#### Task prompt:
Pull out every line in the items below that contains the string "height" and copy each such line in full. Matching is case-sensitive.

#### Extracted records:
>>>>>
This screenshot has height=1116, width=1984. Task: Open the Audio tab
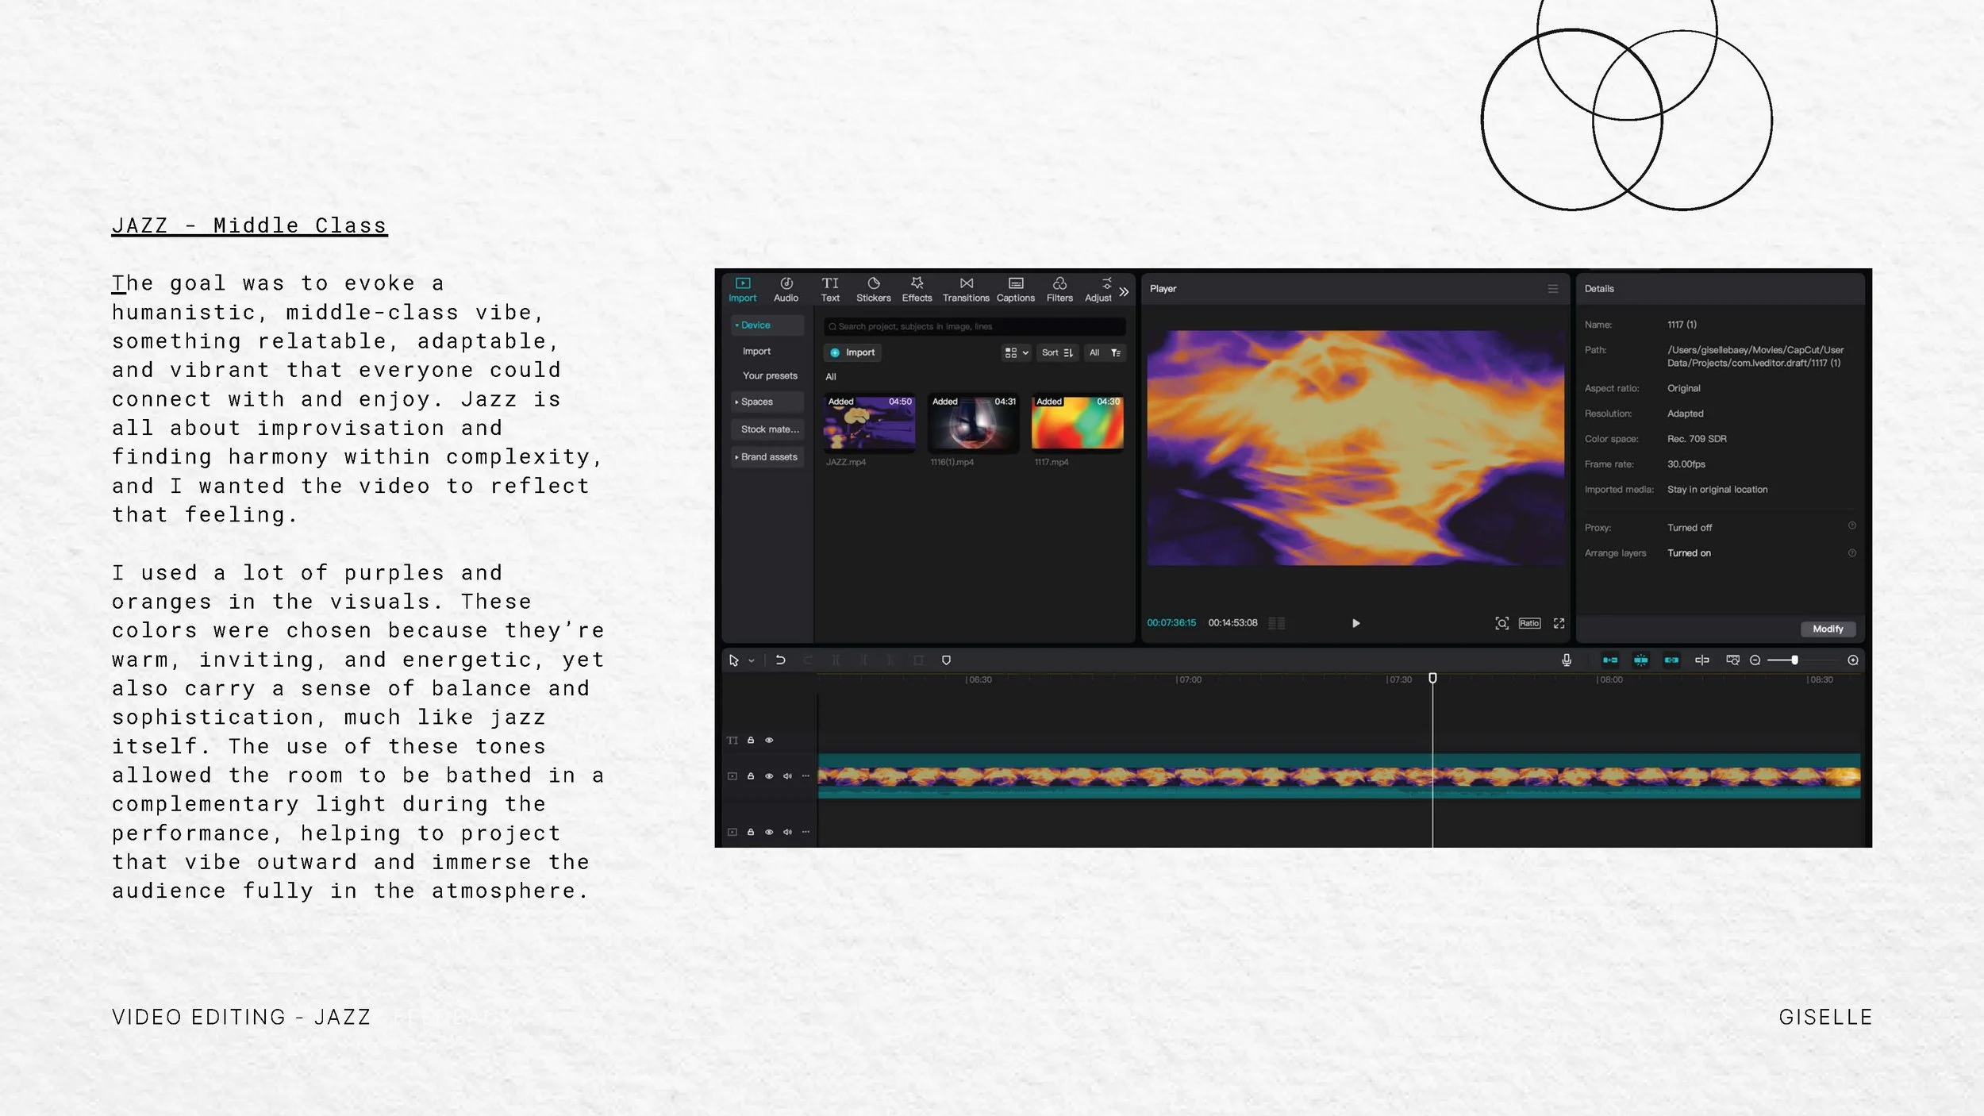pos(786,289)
<<<<<
>>>>>
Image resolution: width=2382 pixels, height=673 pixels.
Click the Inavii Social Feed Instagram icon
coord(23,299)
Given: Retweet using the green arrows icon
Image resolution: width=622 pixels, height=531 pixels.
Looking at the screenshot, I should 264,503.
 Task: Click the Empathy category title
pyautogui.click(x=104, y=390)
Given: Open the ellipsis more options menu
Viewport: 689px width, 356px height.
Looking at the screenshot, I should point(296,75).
<<<<<
#### Solved exercise:
This screenshot has height=1116, width=1984. Task: Open the Audio tab
Image resolution: width=2382 pixels, height=673 pixels.
Image resolution: width=622 pixels, height=531 pixels.
Viewport: 689px width, 356px height.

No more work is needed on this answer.